* About this task: Please copy every line of the data in which the string "dimensions" appears.

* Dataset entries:
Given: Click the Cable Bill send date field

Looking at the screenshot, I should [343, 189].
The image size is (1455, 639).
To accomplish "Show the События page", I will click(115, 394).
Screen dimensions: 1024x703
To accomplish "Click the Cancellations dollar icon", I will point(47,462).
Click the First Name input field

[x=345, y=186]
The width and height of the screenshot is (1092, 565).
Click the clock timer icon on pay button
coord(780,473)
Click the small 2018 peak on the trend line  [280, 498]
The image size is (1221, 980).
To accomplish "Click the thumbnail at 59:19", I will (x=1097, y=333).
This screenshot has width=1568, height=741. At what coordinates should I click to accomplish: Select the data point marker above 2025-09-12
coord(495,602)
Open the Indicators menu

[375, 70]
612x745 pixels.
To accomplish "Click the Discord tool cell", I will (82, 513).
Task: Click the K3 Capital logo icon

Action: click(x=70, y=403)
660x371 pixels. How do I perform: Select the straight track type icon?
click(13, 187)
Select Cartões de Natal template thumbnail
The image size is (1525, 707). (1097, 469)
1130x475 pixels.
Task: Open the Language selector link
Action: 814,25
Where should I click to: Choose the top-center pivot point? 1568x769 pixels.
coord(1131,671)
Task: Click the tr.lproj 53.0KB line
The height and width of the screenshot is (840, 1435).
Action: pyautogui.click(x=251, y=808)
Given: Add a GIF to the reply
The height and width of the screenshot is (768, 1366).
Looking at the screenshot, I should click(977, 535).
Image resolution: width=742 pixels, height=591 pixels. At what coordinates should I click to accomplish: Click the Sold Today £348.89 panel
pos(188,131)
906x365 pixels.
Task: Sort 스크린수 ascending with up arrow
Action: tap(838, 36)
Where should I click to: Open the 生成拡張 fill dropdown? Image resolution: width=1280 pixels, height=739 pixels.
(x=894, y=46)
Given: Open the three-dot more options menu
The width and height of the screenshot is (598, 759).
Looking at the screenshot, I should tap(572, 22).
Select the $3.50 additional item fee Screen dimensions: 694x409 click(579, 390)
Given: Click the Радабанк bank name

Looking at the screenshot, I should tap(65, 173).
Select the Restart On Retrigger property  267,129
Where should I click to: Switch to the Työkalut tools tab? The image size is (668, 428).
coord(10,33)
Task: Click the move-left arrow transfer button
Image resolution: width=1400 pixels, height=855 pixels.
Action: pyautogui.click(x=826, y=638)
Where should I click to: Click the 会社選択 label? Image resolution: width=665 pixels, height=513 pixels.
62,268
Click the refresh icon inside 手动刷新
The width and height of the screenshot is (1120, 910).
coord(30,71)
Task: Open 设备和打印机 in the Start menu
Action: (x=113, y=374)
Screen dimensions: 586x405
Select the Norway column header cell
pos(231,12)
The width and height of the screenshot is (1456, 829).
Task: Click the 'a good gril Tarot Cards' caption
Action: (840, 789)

* Solution:
Screen dimensions: 1024x703
Select the $3.50 additional item fee Screen dimensions: 694x409 click(579, 390)
Screen dimensions: 586x405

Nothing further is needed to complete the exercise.